Dans sa correspondance, le jeune soldat explique ses motivations : « J’ai vu des arrangements politiques quasiment criminels (…) Des choses incroyables, horribles, qui doivent tomber dans le domaine public, et ne pas rester dans un serveur rangé dans une cave à Washington (...) Hillary Clinton, et des milliers de diplomates dans le monde, vont avoir une crise cardiaque quand ils se réveilleront un matin et découvriront qu’un répertoire complet de documents confidentiels sur la politique étrangère est accessible au grand public, avec un moteur de recherche ».

Bradley Manning détaille aussi à Adrian Lamo son mode opératoire.

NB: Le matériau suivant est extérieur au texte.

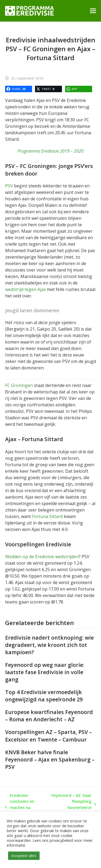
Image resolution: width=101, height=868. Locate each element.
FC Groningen (19, 385)
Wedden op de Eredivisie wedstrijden (42, 557)
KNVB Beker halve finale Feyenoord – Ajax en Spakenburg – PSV (50, 759)
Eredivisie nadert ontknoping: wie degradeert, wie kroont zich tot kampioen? (49, 645)
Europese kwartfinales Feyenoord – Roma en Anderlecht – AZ (49, 715)
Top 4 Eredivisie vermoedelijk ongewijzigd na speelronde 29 (44, 695)
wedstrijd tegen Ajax (25, 289)
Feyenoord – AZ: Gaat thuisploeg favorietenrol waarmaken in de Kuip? (72, 804)
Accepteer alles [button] (24, 856)
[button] (93, 10)
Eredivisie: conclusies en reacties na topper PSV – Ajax (20, 807)
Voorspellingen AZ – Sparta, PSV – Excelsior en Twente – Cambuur (48, 736)
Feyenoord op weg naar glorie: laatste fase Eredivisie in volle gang (44, 672)
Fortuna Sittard (47, 516)
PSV (9, 186)
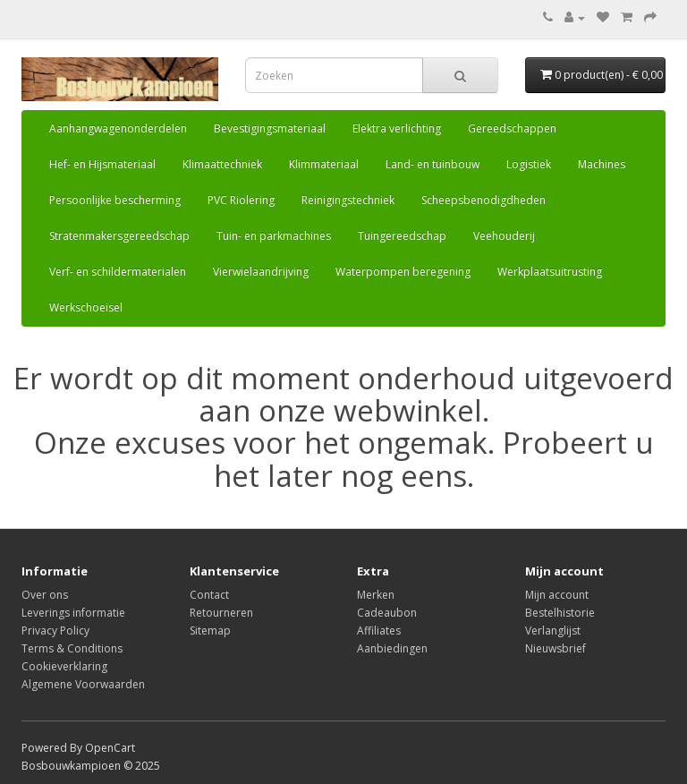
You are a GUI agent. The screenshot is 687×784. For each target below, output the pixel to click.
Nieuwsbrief (556, 648)
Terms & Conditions (72, 648)
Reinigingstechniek (348, 200)
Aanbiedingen (392, 648)
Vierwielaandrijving (260, 271)
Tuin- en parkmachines (274, 235)
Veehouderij (504, 235)
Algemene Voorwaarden (83, 684)
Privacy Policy (55, 630)
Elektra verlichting (396, 128)
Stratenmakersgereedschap (119, 235)
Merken (376, 594)
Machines (601, 164)
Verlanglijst (553, 630)
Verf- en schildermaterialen (117, 271)
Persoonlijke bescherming (114, 200)
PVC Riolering (241, 200)
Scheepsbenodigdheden (483, 200)
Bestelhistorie (560, 612)
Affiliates (378, 630)
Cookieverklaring (64, 666)
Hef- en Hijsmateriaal (102, 164)
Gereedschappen (512, 128)
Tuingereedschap (402, 235)
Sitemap (210, 630)
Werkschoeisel (86, 307)
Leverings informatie (73, 612)
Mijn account (556, 594)
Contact (209, 594)
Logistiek (529, 164)
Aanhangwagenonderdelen (118, 128)
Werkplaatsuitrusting (549, 271)
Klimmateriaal (324, 164)
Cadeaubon (386, 612)
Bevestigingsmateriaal (269, 128)
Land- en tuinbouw (432, 164)
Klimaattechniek (222, 164)
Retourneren (221, 612)
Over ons (45, 594)
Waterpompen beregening (403, 271)
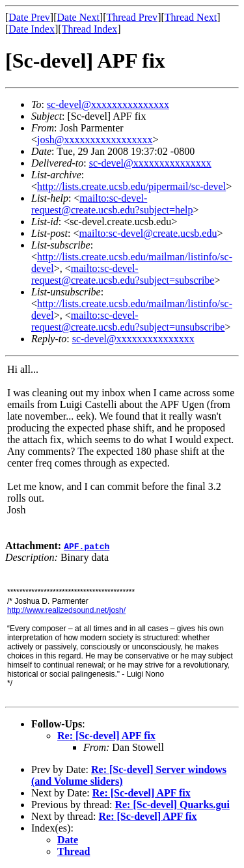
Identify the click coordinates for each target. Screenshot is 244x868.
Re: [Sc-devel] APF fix (106, 735)
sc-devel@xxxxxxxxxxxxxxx (108, 104)
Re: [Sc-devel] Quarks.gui (172, 804)
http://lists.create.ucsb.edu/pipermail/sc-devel (131, 186)
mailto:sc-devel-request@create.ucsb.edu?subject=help (112, 204)
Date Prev (29, 17)
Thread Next (191, 17)
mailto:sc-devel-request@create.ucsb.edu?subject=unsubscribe (128, 321)
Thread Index (90, 29)
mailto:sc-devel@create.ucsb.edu (148, 233)
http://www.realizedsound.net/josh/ (66, 610)
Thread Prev (131, 17)
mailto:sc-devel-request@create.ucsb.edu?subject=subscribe (122, 274)
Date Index (31, 29)
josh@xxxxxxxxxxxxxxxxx (94, 139)
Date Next (78, 17)
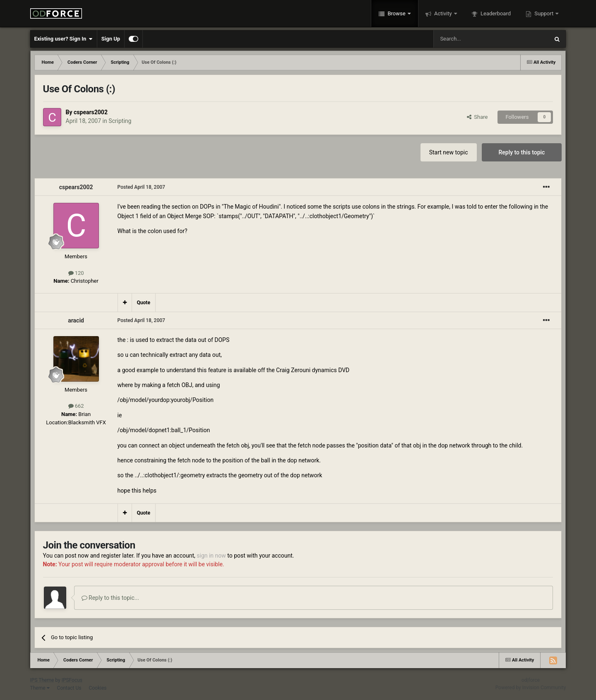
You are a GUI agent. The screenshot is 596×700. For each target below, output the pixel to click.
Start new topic (449, 152)
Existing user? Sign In (63, 39)
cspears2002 (91, 112)
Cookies (97, 688)
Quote (144, 303)
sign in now (211, 556)
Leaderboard (495, 13)
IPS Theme (42, 680)
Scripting (120, 121)
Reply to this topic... (110, 598)
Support (544, 13)
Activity (443, 13)
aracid (76, 320)
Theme (40, 688)
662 (76, 406)
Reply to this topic (522, 152)
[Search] (471, 39)
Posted (141, 187)
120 (76, 273)
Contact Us (69, 688)
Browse (397, 13)
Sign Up (111, 38)
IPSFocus (72, 680)
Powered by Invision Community (531, 688)
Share (477, 117)
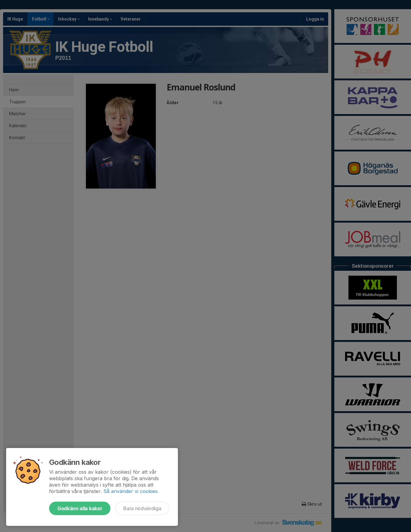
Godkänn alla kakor (80, 508)
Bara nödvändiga (142, 508)
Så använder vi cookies (130, 491)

Il fait état de défaillances dans la confidentialité du renseignement américain : « Des serveurs faibles, des mots de passe faibles, une sécurité matérielle faible, un contre-espionnage faible, une analyse bâclée »… Si bien que le jeune homme peut copier les données avec une sidérante facilité : « J’entrais dans la salle informatique avec un CD-RW (CD réinscriptible, ndlr) à la main (...) puis j’effaçais la musique et je créais un dossier compressé. J’écoutais Lady Gaga et je chantonnais sur la musique, tout en exfiltrant ce qui peut être la plus grande fuite de l’histoire des Etats-Unis », raconte-t-il. Et d’ajouter : « Personne ne s’est douté de rien ».

Se sentant en confiance avec Adrian Lamo, Bradley Manning multiplie les confidences. Mais l’ex-hacker au casier judiciaire déjà épais, effrayé d’être accusé de complicité, finit par le dénoncer aux autorités. Le 26 mai dernier, le jeune soldat est arrêté par des agents de la cellule d’investigation de l’armée américaine. Il est détenu provisoirement dans une prison militaire basée au Koweït.Transféré dans une base de Virginie en juillet, il est alors inculpé pour avoir « communiqué, transmis et livré à une source non-autorisée des informations sur la défense nationale ». Il est aussi soupçonné d’avoir livré à WikiLeaks les 92.000 documents confidentiels sur la guerre en Afghanistan. Il encourt jusqu’à 52 ans de prison. Au Wall Street Journal, Adrian Lamo s’est dit persuadé que le jeune analyste n’a pas pu agir seul.

En attendant son procès, Bradley Manning a été élevé au rang de héros du mouvement pacifiste américain et des défenseurs de l’Internet libre. Un important comité de soutien ainsi qu’une page Facebook rassemblant plus de 12.000 personnes ont été crées pour rassembler des fonds et financer sa défense. Le site pacifiste antiwar.com a dénoncé la « campagne de diffamation » menée, selon ses auteurs, par le gouvernement américain afin de « détourner l’attention » du contenu des fuites et ne pas « débattre du sens de l’occupation de l’Afghanistan ». Cette campagne, estime antiwar.com, vise à « discréditer un jeune homme très courageux et idéaliste » qui a participé au « réveil » du peuple américain.